Hace unos años, en plenas fiestas del Pilar de la ciudad de Zaragoza, hubo un concierto musical memorable que se realizó en el centro de la urbe. La Vargas Blues Band desplegó en la famosa avenida de la Independencia su mejor blues rockero ante la mayor cantidad de público que se puede imaginar.
Hablamos de lo que podría ser un concierto más en unas fiestas patronales como otras cualquiera. Sin embargo, el epítome no sería justo. Ese concierto fue también objetivo de mi cámara, pues Javier Vargas es, junto con Raimundo Amador, de lo mejor que tenemos en España en cuanto a “cuerdas eléctricas” se refiere. Pero no fue un concierto cualquiera. Cuando el conjunto terminó su actuación, vinieron los bises, preludio de la despedida.
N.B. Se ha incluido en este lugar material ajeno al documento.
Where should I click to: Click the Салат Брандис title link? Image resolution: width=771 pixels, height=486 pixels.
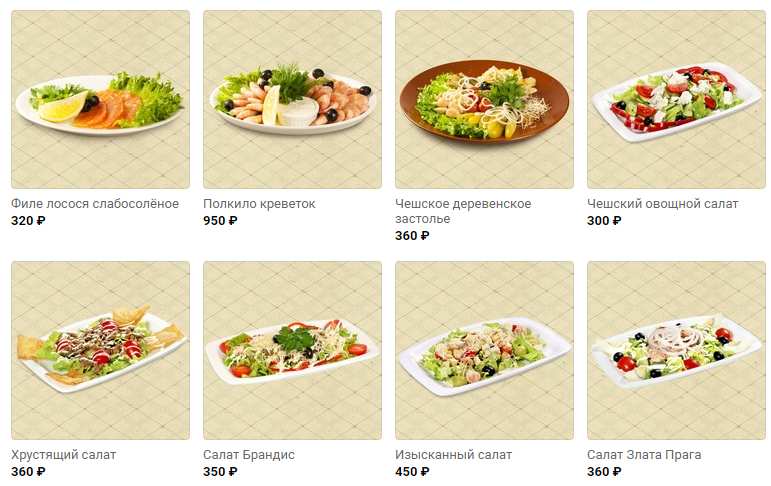click(x=249, y=455)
Algo habitual, consecuencia del hambre de los que siguen porque les gusta un grupo musical. Pero tras retirarse definitivamente por esa noche Javier Vargas y su equipo, la gente siguió increpándoles amigablemente. Era ya poco el público, intempestiva la hora y una semana larga por subyugante. Un grupo más o menos exiguo de gente, coreaban el nombre de Vargas. Y resultaba pintoresco a la vez que emotivo, ante la soledad de un espacio tan grande como esa avenida de la Independencia, ver y sentir esas voces con deseos de más. Pedían, como es normal, que el momento no se acabara nunca.
No suele ocurrir en el ámbito profesional; llevo diez años largos fotografiando a los músicos y cuando el show se acaba, el final es inexorable. Sin embargo, esta vez no fue así. Javier Vargas salió y volvió a tocar… y no poco tiempo además. La calle ya no se volvió a llenar, y de vez en cuando pasaba por los laterales algún vehículo de la limpieza pública. Pero ese Artista, por un momento dejó a un lado su cansancio, su contrato, se dejó llevar y se entregó. Supongo, en estos casos, se trata de una mezcla de pasión, placer y entrega para con sus seguidores. De esta manera el concierto duró horas y horas. Pocas veces, insisto, he visto esto sobre grandes escenarios.
Hasta el pasado veinticinco de febrero no volví a ver a la Vargas Blues Band. Esta vez con un nuevo cantante, fruto de la amistad casual entre artistas. Y por supuesto, en un escenario más pequeño. Un local como es el Arena Rock de Zaragoza.
La entrega fue la misma, si bien más ceñida al tiempo pero con no menos insistencia de público que por supuesto, pidió más y más ante el anhelo insaciable de sus almas alimentadas por música.
Y descubrí al igual que con otros artistas, que el paso del tiempo a veces hace mejorar como el vino el talento de algunos músicos. En esta ocasión, los protagonistas eran dos, las manos de Javier y la voz de Tim Mitchell, un norteamericano bonachón y entregado, divertido a la par que grande en sus dotes. Quizás ya comience a ver a través de mis ojos, la música como algo entrañable dejándome llevar por la edad que otrora bebía de la rebeldía irredente. No obstante siempre he sido muy ecléctico. Tanto llevo en las venas tempestades como paseos de mar pausados. Esto mismo se podría decir del estilo que nos brindó Javier Vargas y su gente. Lleva unos cuantos años en esto y siempre suena fresco y rejuvenecido. Se ve que disfrutan sobre un escenario tocando. No hacen ascos a nada por su música y agradecen la entrega del público.
La Vargas Blues Band ya ha grabado un disco en directo con amigos, un toque de distinción alimentado con humildad del buen hacer y el talento. Música entre amigos, incluido público, con el amigo Vargas.